Write out, word for word, the stretch of the listing from the line containing "At what coordinates should I click to accomplish: Click the OK" through the line containing "[x=68, y=95]", including both of those lines.

(Click-target data)

======

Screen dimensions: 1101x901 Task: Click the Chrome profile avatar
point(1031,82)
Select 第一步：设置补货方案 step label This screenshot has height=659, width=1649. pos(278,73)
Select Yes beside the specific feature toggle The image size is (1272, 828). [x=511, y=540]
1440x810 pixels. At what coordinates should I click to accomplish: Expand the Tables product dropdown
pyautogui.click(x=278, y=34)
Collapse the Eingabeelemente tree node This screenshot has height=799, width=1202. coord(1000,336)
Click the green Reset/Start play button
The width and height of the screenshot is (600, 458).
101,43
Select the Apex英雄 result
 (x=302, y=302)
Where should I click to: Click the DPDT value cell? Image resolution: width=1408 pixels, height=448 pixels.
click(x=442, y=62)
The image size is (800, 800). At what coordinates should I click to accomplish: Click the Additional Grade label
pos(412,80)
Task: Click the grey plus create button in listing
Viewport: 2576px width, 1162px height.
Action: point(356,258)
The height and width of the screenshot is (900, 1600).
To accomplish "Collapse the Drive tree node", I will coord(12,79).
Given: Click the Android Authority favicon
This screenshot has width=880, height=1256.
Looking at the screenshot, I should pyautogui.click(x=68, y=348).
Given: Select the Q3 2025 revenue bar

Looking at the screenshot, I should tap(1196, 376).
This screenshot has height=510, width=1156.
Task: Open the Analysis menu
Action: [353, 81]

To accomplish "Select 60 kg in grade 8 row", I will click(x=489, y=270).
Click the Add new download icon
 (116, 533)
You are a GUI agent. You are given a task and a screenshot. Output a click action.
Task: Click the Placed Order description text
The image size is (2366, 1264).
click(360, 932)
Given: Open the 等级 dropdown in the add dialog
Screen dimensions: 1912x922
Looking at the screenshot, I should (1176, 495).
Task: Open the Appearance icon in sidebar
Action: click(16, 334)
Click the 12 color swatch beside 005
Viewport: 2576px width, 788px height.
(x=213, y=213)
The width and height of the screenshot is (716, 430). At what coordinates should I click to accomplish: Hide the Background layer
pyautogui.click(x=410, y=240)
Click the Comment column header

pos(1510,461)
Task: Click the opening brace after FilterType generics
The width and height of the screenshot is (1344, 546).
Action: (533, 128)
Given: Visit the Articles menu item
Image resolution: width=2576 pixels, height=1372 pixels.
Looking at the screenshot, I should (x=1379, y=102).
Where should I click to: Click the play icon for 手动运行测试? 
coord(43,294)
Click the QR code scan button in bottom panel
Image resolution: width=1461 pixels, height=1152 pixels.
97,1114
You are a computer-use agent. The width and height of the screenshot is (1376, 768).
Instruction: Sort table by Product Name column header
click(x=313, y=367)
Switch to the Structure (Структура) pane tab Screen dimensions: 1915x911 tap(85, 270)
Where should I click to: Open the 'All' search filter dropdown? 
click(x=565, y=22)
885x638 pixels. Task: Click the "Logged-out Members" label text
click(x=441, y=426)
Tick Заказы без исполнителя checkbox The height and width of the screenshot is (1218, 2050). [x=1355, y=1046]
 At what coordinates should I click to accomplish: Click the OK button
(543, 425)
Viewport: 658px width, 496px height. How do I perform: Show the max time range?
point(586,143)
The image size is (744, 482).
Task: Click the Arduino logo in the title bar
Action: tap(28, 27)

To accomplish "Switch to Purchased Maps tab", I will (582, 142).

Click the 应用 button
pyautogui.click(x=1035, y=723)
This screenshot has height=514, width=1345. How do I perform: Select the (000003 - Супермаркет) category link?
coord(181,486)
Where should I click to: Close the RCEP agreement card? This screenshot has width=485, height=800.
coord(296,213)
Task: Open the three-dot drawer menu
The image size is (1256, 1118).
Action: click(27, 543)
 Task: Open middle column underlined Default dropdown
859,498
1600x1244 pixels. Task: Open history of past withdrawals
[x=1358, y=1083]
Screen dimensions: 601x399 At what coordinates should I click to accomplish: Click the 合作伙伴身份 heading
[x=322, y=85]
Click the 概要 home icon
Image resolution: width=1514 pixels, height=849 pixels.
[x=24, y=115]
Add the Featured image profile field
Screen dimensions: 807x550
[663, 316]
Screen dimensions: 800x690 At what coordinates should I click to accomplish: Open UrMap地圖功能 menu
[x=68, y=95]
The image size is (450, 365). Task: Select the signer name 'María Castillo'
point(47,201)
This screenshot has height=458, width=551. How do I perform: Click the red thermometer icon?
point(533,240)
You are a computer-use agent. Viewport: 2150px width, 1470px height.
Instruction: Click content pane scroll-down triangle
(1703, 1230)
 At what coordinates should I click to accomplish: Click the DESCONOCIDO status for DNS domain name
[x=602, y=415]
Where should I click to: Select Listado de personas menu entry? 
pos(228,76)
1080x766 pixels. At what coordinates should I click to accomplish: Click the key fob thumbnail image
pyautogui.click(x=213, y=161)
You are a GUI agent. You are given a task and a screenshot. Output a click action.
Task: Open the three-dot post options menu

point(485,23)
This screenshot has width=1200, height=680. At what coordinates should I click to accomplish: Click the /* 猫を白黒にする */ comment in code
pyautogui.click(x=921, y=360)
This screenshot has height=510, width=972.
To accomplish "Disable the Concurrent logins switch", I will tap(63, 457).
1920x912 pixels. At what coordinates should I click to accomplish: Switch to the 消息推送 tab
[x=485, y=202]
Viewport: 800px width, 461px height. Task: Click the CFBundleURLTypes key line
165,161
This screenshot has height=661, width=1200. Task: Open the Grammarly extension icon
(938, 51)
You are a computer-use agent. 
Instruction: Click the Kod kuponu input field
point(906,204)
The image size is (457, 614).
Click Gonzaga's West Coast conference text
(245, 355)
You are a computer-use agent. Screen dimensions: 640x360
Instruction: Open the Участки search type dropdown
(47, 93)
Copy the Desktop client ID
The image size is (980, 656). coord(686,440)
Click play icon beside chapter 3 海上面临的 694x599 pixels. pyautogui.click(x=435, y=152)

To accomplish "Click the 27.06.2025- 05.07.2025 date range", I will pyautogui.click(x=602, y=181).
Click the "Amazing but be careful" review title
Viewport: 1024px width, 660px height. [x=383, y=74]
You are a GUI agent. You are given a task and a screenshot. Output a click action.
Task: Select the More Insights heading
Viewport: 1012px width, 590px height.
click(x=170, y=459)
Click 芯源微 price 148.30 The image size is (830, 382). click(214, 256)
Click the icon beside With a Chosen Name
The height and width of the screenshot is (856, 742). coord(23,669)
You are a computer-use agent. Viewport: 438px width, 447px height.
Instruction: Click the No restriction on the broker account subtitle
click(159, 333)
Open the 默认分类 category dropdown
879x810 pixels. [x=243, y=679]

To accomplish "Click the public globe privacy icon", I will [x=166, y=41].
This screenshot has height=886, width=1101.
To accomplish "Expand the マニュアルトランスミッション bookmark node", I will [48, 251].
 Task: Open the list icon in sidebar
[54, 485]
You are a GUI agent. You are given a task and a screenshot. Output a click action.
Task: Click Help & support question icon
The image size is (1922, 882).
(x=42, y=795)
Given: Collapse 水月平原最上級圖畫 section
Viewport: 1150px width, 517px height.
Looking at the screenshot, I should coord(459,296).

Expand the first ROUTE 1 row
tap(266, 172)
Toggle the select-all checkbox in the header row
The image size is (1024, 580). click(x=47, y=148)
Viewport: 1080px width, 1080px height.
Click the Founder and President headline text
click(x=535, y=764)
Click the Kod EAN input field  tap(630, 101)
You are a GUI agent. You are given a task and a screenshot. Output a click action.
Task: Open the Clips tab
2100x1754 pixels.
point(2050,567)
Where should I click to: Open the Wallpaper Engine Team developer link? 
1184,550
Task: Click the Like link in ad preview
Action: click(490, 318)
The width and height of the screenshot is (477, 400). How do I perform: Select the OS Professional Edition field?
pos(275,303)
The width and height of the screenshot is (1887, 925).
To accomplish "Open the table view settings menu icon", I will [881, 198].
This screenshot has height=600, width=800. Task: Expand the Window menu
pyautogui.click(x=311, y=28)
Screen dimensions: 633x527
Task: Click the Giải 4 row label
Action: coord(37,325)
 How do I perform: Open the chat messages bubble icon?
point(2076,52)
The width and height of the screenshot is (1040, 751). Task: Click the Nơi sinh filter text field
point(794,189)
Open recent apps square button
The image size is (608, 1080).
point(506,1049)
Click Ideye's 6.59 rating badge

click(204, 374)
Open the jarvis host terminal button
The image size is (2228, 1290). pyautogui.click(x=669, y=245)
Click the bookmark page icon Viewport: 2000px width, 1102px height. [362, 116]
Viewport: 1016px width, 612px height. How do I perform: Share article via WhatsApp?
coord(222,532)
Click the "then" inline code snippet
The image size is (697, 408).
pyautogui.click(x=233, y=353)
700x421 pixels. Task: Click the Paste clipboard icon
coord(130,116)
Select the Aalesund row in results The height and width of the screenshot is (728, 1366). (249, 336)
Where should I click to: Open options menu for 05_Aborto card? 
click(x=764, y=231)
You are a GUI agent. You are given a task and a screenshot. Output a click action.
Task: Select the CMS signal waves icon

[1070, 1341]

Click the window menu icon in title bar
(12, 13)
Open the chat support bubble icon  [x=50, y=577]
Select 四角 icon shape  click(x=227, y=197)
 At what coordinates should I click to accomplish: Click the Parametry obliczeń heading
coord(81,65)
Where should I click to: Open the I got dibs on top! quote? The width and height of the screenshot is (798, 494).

======

» **ANSWER TO THE TASK**
 At what coordinates should I click to accomplish: Click the OK button
(543, 425)
Viewport: 658px width, 496px height. How do I perform: Show the max time range?
point(586,143)
The image size is (744, 482).
Task: Click the Arduino logo in the title bar
Action: tap(28, 27)

To accomplish "Switch to Purchased Maps tab", I will (582, 142).

Click the 应用 button
pyautogui.click(x=1035, y=723)
This screenshot has height=514, width=1345. How do I perform: Select the (000003 - Супермаркет) category link?
coord(181,486)
Where should I click to: Close the RCEP agreement card? This screenshot has width=485, height=800.
coord(296,213)
Task: Open the three-dot drawer menu
The image size is (1256, 1118).
Action: click(27, 543)
 Task: Open middle column underlined Default dropdown
859,498
1600x1244 pixels. Task: Open history of past withdrawals
[x=1358, y=1083]
Screen dimensions: 601x399 At what coordinates should I click to accomplish: Click the 合作伙伴身份 heading
[x=322, y=85]
Click the 概要 home icon
Image resolution: width=1514 pixels, height=849 pixels.
[x=24, y=115]
Add the Featured image profile field
Screen dimensions: 807x550
[663, 316]
Screen dimensions: 800x690 At what coordinates should I click to accomplish: Open UrMap地圖功能 menu
[x=68, y=95]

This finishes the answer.